Which lines of the records contain "agent"? Collect every one of them.

GIVEN INFORMATION
=====
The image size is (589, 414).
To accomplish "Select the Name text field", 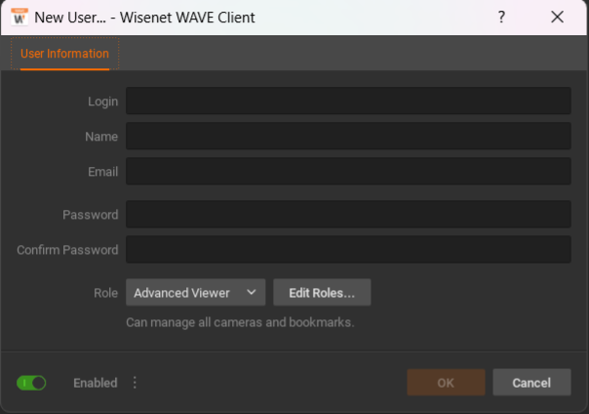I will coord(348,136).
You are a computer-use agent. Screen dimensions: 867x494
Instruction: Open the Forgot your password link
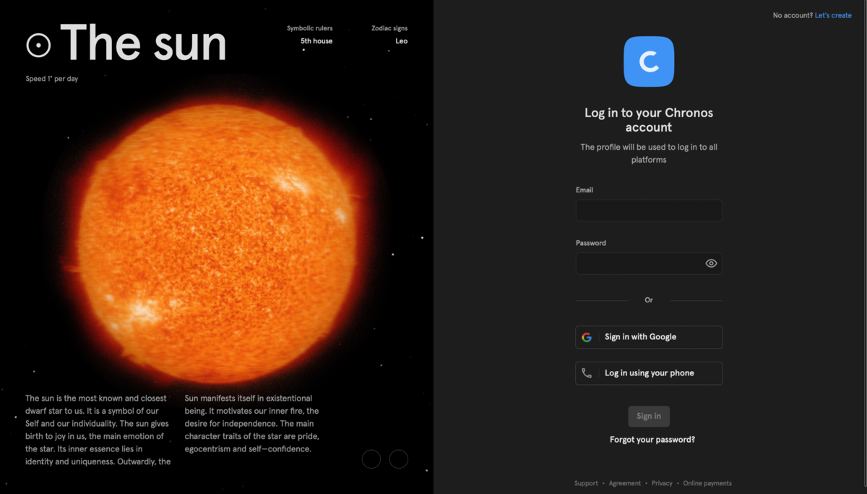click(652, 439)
=====
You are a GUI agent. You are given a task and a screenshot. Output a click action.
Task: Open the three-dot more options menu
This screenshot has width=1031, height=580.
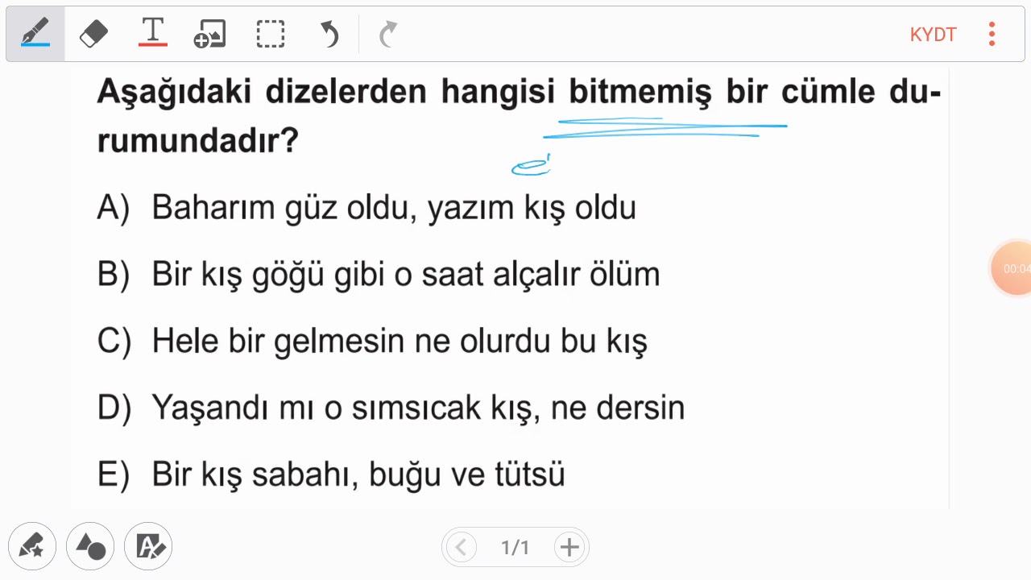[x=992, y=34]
=====
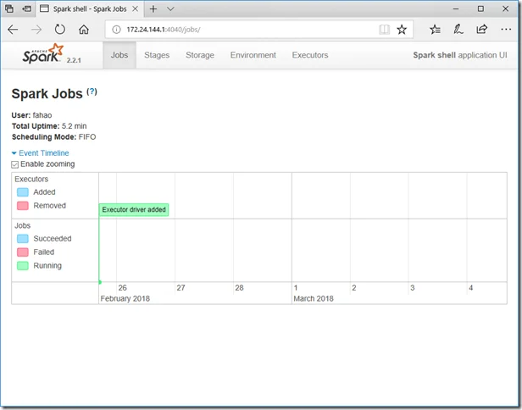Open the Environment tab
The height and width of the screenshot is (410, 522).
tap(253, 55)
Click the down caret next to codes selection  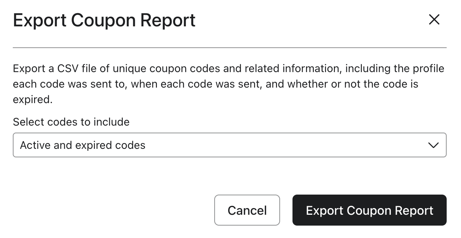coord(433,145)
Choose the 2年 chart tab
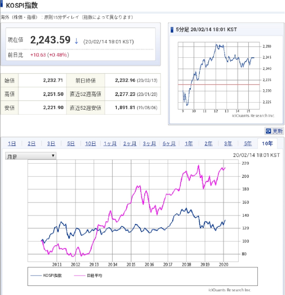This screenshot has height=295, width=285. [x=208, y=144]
=====
TASK RESPONSE
You are a computer-use agent. Screen dimensions: 867x494
You are a GUI agent. You are given a task and a screenshot. Output a click action.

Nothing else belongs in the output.